Tables may have indices associated with them that allow you to search and filter by arbitrary paths in the JSON object. Learn more about index definition syntax.

Parameter Default Description
schema null the JSON Schema for documents to conform to
indices null a JSON object of index names to index configurations

Returns

the new or updated table

DELETE /:database/:table

curl -X DELETE "https://data.pavlov.ai/$DATABASE/$TABLE" \
  -H "Authorization: Bearer $AUTH_TOKEN"

Deletes a table and all associated documents.

Returns

true upon success

POST /:database/:table

curl -X POST "https://data.pavlov.ai/$DATABASE/$TABLE" \
  -H "Authorization: Bearer $AUTH_TOKEN" \
  --form my_custom_field=some_value \
  --form my_custom_file=@some_file.txt

Creates a document.

Returns

the newly created document

GET /:database/:table/_items

curl "https://data.pavlov.ai/$DATABASE/$TABLE/_items" \
  -H "Authorization: Bearer $AUTH_TOKEN" \
  --form query="$INDEX_QUERY"

Lists documents in the database.

You may take advantage of indices to retrieve a filtered or ordered subset of an table you’re requesting. Learn more about query syntax.

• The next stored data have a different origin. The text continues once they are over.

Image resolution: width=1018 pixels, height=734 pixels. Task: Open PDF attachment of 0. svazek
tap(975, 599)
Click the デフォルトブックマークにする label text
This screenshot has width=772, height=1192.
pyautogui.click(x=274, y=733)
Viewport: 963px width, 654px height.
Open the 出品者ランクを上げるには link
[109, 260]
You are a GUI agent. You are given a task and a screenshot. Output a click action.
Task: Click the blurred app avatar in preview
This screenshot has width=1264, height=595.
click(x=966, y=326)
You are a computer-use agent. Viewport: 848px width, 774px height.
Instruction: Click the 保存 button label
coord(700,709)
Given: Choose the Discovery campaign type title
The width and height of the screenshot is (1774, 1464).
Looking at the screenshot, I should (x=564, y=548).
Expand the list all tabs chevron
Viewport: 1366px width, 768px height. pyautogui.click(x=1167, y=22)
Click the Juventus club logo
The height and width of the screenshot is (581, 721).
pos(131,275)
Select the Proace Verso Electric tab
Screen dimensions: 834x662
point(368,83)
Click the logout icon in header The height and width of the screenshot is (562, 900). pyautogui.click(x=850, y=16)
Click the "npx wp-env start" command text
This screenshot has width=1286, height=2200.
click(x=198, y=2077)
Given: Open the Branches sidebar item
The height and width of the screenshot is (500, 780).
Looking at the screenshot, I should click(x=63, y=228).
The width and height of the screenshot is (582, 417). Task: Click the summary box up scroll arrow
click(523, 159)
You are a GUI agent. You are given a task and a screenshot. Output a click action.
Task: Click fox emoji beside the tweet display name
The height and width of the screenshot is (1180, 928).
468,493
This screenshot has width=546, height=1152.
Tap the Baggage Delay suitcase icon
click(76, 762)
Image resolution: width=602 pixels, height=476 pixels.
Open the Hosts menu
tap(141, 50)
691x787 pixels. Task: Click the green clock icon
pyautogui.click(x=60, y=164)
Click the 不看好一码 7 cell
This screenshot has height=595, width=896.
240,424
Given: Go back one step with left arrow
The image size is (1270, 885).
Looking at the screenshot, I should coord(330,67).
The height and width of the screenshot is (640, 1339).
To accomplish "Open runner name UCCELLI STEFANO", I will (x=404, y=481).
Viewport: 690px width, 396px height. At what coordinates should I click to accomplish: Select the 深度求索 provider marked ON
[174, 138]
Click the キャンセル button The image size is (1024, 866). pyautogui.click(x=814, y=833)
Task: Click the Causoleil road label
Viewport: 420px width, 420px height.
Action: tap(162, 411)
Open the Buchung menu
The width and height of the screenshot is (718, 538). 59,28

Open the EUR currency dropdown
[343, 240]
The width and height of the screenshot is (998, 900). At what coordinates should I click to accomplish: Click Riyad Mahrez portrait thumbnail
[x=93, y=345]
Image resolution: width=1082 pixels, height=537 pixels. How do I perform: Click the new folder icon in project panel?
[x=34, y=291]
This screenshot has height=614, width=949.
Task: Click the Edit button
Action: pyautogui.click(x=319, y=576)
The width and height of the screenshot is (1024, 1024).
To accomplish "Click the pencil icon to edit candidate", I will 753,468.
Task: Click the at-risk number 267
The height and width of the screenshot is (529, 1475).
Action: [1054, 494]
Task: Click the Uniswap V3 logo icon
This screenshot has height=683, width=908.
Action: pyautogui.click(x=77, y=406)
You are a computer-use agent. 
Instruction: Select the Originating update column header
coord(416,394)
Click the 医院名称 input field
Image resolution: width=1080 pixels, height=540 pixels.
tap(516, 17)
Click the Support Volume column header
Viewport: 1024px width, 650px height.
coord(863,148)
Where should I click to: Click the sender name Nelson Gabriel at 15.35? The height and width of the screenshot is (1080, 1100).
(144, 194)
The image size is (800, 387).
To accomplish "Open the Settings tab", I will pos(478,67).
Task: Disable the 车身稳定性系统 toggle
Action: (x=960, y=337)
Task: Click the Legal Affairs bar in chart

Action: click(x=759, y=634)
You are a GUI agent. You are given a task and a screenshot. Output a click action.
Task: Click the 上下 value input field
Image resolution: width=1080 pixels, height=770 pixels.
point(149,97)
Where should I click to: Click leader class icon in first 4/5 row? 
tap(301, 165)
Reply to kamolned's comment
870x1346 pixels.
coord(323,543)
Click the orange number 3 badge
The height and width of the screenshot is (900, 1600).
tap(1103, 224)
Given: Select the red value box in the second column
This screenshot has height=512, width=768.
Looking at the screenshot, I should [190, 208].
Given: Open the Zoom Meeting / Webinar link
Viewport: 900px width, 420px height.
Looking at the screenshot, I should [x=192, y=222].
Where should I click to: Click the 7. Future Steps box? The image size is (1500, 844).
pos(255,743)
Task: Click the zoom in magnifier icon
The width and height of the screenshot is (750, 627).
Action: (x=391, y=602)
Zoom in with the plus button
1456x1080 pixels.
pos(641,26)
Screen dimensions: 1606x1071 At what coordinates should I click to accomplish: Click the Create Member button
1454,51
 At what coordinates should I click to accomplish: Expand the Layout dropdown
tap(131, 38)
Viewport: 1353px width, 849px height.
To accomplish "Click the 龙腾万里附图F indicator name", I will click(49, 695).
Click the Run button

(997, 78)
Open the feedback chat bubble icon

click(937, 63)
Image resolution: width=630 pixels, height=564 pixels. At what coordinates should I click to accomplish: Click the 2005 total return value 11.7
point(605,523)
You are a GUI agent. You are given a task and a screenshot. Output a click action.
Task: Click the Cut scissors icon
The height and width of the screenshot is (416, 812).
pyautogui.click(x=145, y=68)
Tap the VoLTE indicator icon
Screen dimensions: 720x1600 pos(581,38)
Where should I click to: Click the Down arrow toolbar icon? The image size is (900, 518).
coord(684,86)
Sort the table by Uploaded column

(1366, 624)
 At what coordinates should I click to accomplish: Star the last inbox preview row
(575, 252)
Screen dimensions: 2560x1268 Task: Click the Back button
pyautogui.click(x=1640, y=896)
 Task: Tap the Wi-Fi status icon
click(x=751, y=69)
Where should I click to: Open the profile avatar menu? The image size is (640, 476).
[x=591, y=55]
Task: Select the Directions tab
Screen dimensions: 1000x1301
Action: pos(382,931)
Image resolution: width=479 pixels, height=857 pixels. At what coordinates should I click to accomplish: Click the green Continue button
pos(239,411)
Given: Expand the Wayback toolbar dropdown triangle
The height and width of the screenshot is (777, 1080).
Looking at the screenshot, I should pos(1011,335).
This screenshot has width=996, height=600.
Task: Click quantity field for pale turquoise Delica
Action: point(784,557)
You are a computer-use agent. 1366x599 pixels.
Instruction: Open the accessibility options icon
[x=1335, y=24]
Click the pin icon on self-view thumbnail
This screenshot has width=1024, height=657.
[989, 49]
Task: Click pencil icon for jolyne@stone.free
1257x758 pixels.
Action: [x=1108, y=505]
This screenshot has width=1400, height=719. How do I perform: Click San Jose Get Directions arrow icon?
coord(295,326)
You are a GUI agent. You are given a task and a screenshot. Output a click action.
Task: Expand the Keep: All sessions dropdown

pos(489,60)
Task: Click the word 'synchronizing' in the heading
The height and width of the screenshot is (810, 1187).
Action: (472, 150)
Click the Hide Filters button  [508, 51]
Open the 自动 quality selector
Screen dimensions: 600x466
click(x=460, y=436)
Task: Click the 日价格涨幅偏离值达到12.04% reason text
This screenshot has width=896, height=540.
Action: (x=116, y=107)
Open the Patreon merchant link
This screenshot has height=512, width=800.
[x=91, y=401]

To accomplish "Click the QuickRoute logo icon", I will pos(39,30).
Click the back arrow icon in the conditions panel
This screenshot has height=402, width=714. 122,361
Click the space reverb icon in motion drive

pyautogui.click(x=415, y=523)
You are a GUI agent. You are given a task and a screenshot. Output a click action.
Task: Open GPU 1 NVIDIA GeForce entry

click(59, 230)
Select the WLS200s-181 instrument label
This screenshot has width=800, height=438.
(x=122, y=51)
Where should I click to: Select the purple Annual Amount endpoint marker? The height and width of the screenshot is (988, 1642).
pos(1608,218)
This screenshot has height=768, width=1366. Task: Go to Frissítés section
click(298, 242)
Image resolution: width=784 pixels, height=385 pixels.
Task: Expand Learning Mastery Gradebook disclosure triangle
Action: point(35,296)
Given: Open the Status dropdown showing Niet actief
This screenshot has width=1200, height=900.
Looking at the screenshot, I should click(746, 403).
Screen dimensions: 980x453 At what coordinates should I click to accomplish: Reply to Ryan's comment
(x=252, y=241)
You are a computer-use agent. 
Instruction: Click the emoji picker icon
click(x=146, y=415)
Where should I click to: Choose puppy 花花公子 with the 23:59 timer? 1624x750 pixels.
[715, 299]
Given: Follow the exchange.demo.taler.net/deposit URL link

Parameter Default Description
query optional the JSON-encoded query to execute

Returns

a page of documents

DELETE /:database/:table/_items

curl -X DELETE "https://data.pavlov.ai/$DATABASE/$TABLE/_items" \
  -H "Authorization: Bearer $AUTH_TOKEN"

Deletes documents in a table in the database.

Returns

true upon success

GET /:database/:table/:document

curl "https://data.pavlov.ai/$DATABASE/$TABLE/$DOCUMENT" \
  -H "Authorization: Bearer $AUTH_TOKEN"

Finds a document.

Returns

the corresponding document

PUT /:database/:table/:document

curl -X PUT "https://data.pavlov.ai/$DATABASE/$TABLE/$DOCUMENT" \
  -H "Authorization: Bearer $AUTH_TOKEN" \
  --form my_custom_field=some_value \
  --form my_custom_file=@some_file.txt

Updates a document.

The document’s current fields and files will be replaced with the request budy’s fields and files.

Returns

the updated document

PATCH /:database/:table/:document

curl -X PATCH "https://data.pavlov.ai/$DATABASE/$TABLE/$DOCUMENT" \
  -H "Authorization: Bearer $AUTH_TOKEN" \
  --form my_custom_field=some_value \
  --form my_custom_file=@some_file.txt

Merges a document.

The document’s current fields and files will be merged with the request body’s fields and files. The request body’s fields and files will take precedence if a conflict occurs. The merge is shallow, meaning only top-level keys will considered for merging.

Returns

the merged document

DELETE /:database/:table/:document

curl -X DELETE "https://data.pavlov.ai/$DATABASE/$TABLE/$DOCUMENT" \
  -H "Authorization: Bearer $AUTH_TOKEN"

Deletes a document and its annotations.

Returns

true upon success

GET /:database/:table/:document/_revisions

curl "https://data.pavlov.ai/$DATABASE/$TABLE/$DOCUMENT/_revisions" \
  -H "Authorization: Bearer $AUTH_TOKEN"

Finds a document’s revisions. Older revisions are retained for 2 weeks.

Returns

a page of document revisions

Annotations

Documents may be annotated with rich tags. Annotations have three parts: a source, a tag, and a score. The source is the user identifier of whomever created the annotation. The tag is arbitrary JSON or plain strings that provide the content of the annotation. The score is a value between 0 and 1 inclusive suggesting the annotator’s confidence interval.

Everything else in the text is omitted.